Initial step : (i.e. $u=1$) : this follows easily from (4) alone.
Recurrence step : Suppose that the property is true for all $u' \leq u$. Using (5) with $y=u+1$, we deduce $g((u+1)x)=g(x+u)+g(x-1)g(u)$. Now $g(u)=u$ by (1), and $g(x+u)=g(x)+u(g(x+1)-g(x))$ and $g(x-1)=2g(x)-g(x+1)$ by (4). So $$ g((u+1)x)=g(x)+u(g(x+1)-g(x))+(2g(x)-g(x+1))u=(u+1)g(x) \tag{7} $$ Let us now define the auxiliary function $h(v)=g((u+1)x+v)-(u+1)g(x)-v(g(x+1)-g(x))$ for $v\in{\mathbb Z}$. By (4), $h$ is harmonic over $\mathbb Z$. But by (7) above, $h$ is zero on all multiples of $u+1$. So $h$ is zero everywhere, and we have just finished the proof of (6).

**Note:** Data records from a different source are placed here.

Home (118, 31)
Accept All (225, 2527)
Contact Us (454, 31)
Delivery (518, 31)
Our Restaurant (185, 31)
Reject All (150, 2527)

Let $t$ be any number. If we put $a=g(t)$ and $b=g(t+1)-g(t)$, then using (5) twice, first with $x=y=t$, second with $x=2t,y=2t$, we see that
$$ g(t^2)=2a-b+(a-b)^2 \ g(4t^2)=4a-b+(2a-b)^2 \tag{8} $$
But we know that $g(4t^2)=4g(t^2)$ by (2). So we must have $4(2a-b+(a-b)^2)=4a-b+(2a-b)^2$, i.e. $(b-1)(4a-3b)=0$. Since there is more than one possible value for $a$ ($a$ can be any integer), this forces $b=1$. We have just shown : $$ g(x+1)-g(x)=1 (\ \text{when } x\in {\mathbb R}) \tag{9} $$
So that (6) becomes $$ g(ux+v)=ug(x)+v (\ \text{when } x\in {\mathbb R},u,v\in{\mathbb Q}) \tag{6'} $$
Combining (6') with (5) (used with $x=y$), we have $$ g(x^2)=g(x)^2, (\ \text{when } x\in {\mathbb R}) \tag{10} $$
So $g$ is positive on ${\mathbb R}_{+}$. This positivity, together with (6'), implies that $g$ is nondecreasing. Since $g$ is the identity on ${\mathbb Q}$, it must be the identity everywhere.